> [The problem]: Each line in the data must be reproduced as written, except for any picture.

(Data records)
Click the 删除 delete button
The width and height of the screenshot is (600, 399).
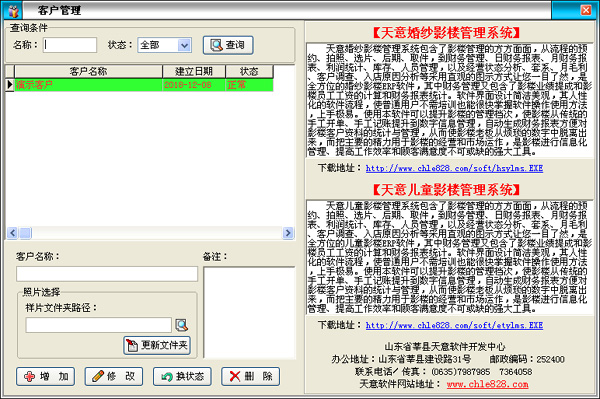coord(250,376)
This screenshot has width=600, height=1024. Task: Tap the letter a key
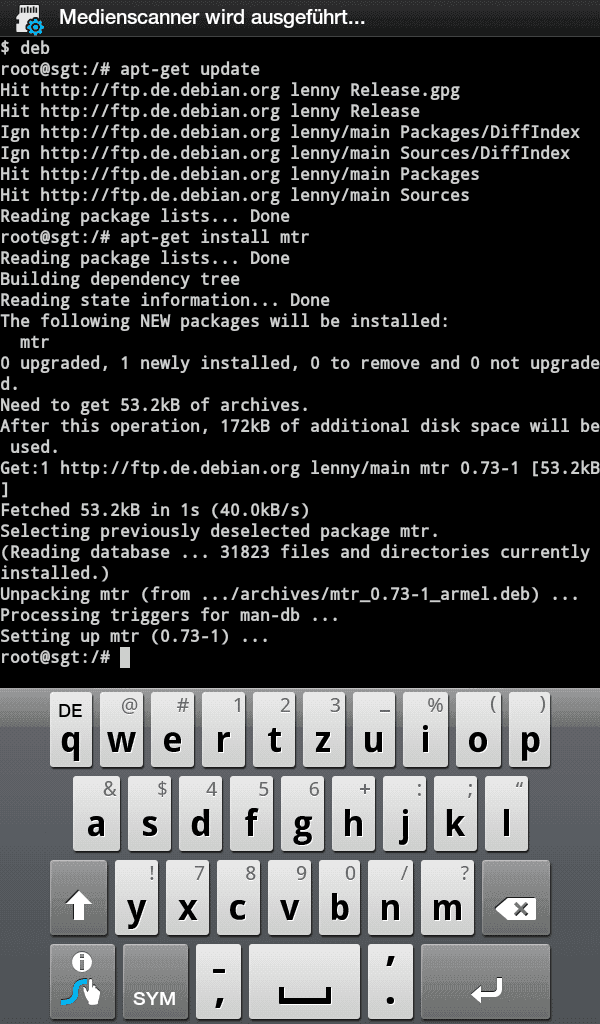96,814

> [Task answer]:
Click the 删除 delete button
The width and height of the screenshot is (600, 399).
coord(250,376)
This screenshot has width=600, height=1024. Task: Tap the letter a key
96,814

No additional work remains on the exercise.